Items listed in a dataset
________________
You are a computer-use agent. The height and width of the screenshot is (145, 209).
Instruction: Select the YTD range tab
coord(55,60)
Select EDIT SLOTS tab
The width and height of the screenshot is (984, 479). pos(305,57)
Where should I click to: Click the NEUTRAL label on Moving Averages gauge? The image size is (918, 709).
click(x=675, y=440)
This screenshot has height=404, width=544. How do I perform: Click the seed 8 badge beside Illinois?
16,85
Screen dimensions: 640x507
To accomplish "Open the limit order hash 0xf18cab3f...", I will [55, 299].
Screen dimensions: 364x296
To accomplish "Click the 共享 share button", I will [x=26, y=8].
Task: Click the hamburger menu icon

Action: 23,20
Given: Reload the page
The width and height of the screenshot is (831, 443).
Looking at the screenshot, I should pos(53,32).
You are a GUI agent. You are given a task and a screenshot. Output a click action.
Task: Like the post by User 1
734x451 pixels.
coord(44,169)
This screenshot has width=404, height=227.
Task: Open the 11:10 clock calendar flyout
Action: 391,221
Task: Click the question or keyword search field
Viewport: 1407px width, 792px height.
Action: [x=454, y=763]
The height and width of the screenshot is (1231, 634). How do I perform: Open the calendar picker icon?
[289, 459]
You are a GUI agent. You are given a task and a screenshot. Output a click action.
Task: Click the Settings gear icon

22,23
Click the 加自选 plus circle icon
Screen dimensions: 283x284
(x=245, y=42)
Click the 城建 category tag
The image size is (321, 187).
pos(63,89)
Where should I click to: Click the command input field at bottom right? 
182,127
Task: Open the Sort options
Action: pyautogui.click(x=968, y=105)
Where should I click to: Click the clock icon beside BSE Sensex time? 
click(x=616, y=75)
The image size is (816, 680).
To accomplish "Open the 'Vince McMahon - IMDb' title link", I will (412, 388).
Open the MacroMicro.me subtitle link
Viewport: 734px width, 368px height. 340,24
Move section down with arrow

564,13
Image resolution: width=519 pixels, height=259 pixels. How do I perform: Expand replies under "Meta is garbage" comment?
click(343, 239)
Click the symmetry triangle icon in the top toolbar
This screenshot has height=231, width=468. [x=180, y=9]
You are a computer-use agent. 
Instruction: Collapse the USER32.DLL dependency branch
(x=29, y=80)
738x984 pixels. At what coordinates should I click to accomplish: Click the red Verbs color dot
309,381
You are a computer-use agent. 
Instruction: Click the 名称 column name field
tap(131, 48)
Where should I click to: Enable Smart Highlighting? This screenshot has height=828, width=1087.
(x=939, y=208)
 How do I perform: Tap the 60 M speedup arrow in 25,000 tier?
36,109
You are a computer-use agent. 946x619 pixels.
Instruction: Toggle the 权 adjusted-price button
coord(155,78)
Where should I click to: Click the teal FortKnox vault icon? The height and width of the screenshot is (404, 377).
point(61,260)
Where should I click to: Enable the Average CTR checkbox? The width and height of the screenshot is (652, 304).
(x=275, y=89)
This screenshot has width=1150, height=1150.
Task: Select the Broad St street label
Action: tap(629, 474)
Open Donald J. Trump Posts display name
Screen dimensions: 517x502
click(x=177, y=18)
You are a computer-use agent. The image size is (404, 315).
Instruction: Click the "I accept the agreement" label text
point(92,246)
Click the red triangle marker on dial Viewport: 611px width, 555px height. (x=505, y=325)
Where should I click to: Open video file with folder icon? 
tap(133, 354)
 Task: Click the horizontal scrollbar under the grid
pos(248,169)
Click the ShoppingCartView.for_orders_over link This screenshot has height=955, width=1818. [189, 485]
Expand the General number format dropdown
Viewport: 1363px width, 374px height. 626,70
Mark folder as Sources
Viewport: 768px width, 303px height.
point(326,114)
________________
▸ **Instructions to follow**: Which lines in the data above contain "will"? Show each one.

▸ **Answer for this exercise**:
To accomplish "Open the limit order hash 0xf18cab3f...", I will [55, 299].
To accomplish "Click the 共享 share button", I will [x=26, y=8].
To accomplish "Open the 'Vince McMahon - IMDb' title link", I will (412, 388).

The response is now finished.